Life

3 Ways to 'Eternal Sunshine' Your Ex

by Rebecca Santiago

It’s been a few months since New York Magazine ran Maureen O’Connor's essay on the near-impossibility of true, clean breakups for the social media generation, but the article still gives me Very Millennial Chills. Thanks to Facebook and Twitter, she wrote, “We don’t have to shut the door on anything. Which is good, because shutting the door on something is not something we ever want to do.” And she’s right — I mean, did I not just extoll the virtues of (intelligently, pragmatically, and un-murderously!) online-stalking past and present love interests? I did.

But when a breakup goes beyond the painful pale, gaining some emotional and electronic distance from your ex is more than tempting — it’s necessary. “Any breakup requires breathing time,” says Dr. Pamela Rutledge, director of the Media Psychology Research Center. “And online, everything is amplified.”

This being 2013, there’s an app for dealing with heartbreak. A few actually, each designed to make splits a little less splitting. They run the gamut from you-can’t-be-serious (the app that dumps someone for you via text) to throw-it-on-the-bonfire (the app that purges all of your photos and interactions with your ex from Facebook). Before you blow a few bucks at the iTunes Store, though, Rutledge reminds that these apps, like breakups, “are person-by-person.” If you're looking to slam the digital door on your ex, make sure you know all your options.

1. Block Your Ex

The tech: Ever notice that Facebook’s “hide” feature is, like, not at all watertight? The Google Chrome plugin Eternal Sunshine does a much better job of tucking Facebook friends out of sight without deleting them. (Evidently, its developers are also fans of mid-aughts cinema. Way to ruin my headline, people.) There’s also Block Your Ex , another plugin that works on multiple browsers. It sort of magically vanishes your ex from your end of the internet — type in their name, social media account info, and blog name, and hey-presto, no more ex-o.

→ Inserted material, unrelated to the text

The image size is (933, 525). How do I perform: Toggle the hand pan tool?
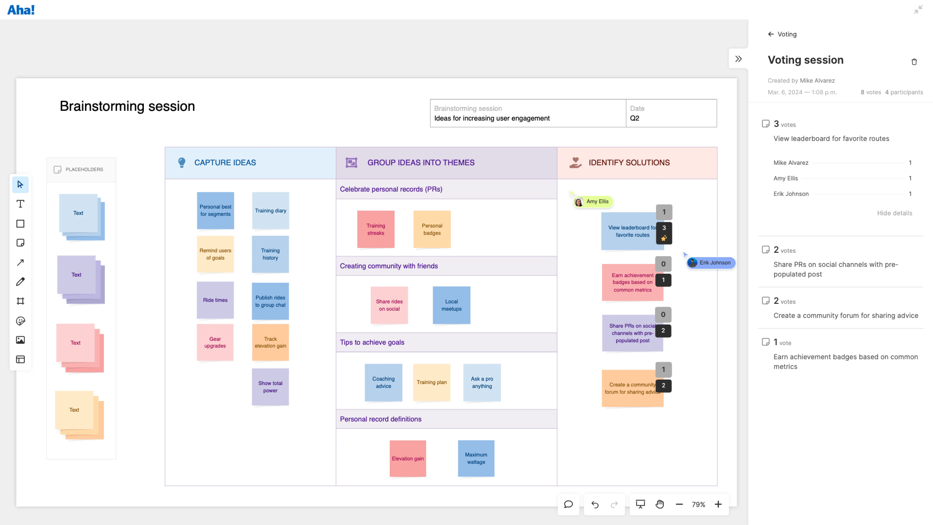pos(660,504)
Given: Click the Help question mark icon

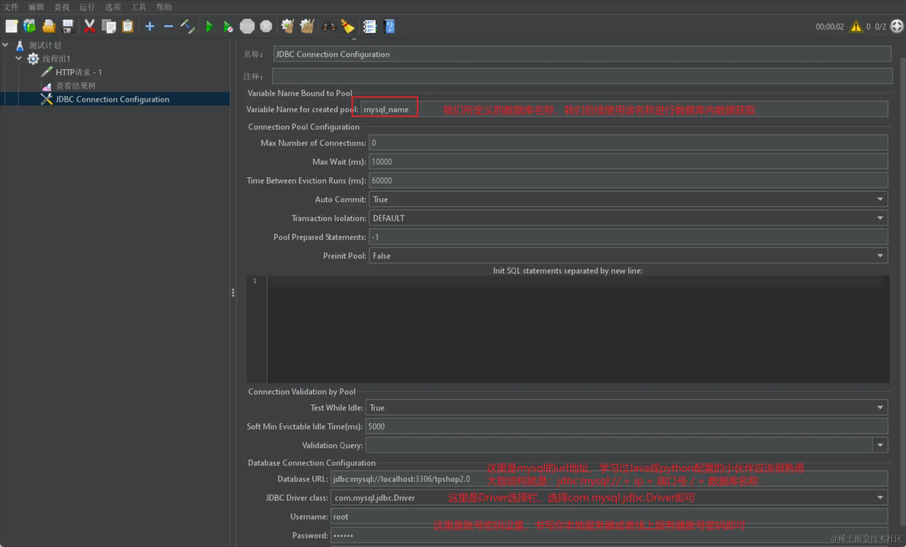Looking at the screenshot, I should point(389,26).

The pros: Setting up a temporary block is one of the more practical ways to technologically tend to a broken heart. Plugins like these allow people “to protect themselves emotionally, which they need” says Rutledge, and offer a chance to reflect. “They can say, ‘Maybe I’ll revisit this in three months.'”

The cons: The efficacy of such a download depends on the willpower of its user, and when one’s heart has been through the meat-grinder both ways, one tends to lack bushels and pecks of willpower.

2. Purge Your Ex

The tech: Killswitch is the breakup app that means business. It takes a proverbial baseball bat to your Facebook account, deleting photos and interactions with exes. Users wary of permanently scorching the earth can save the data in an invisible Facebook folder.

The pros: This is a surefire and fairly permanent way to remove painful triggers from your life, and I bet the sense of catharsis is great. Plus, Killswitch’s invisible-folder option makes it a little bit easier to pull the trigger.

The cons: Are you really ready to say goodbye to your relationship — like, goodbye-goodbye, to the good as well as the bad? “You really need to think about something like this,” says Rutledge. “Are you really ready to delete all of your photos from a family reunion just because your ex-boyfriend is in it?”

3. Save Yourself From Yourself

The tech: It’s not technically a breakup app, but Designated Dialer does the trick on nights when five gin martinis take precedence over dinner. The app lets you set a list of contacts not to call, and if you do try, you are redirected to a patronizing toll-free number. When you’re sober, you can unlock those numbers with a coordination test. On a more bananas note, there’s the app Ex Lover Blocker, which alerts your friends when you try to call your ex. Persist long enough, and it glibly informs all of Facebook that, yep, you’re calling that person you swore you'd nevereverever call again. Also, it’s in Portuguese, which makes it both unforgiving and confusing for those of us who don’t speak Portuguese.

The pros: Well, you won’t be calling your ex. “These apps create an area that forces you to think through and decide whether or not what you’re about to do makes sense,” says Rutledge.

The cons: Designated Dialer is pretty OK, actually — it will also keep you from sending slurry 2 a.m. work emails from the hot tub at Le Bain. But Ex-Lover Blocker... just, really? “It takes a normal human reaction and turns it into a parody,” says Rutledge. “The last thing you want when you’re emotionally wounded is to be shamed.” A better strategy, she says, is to focus on learning to self-regulate, which is generally a pretty good goal when it comes to using the internet.

For what it’s worth, Rutledge points out that social media offers as many opportunities for healing a broken heart as it does for tormenting one. “All of the sites that connect you with your ex also connect you to old friends and new professional contacts — positive people,” she says. “The trick is using these resources to create new social situations to help to fill the gap — or what feels like a gap — that a breakup leaves behind.”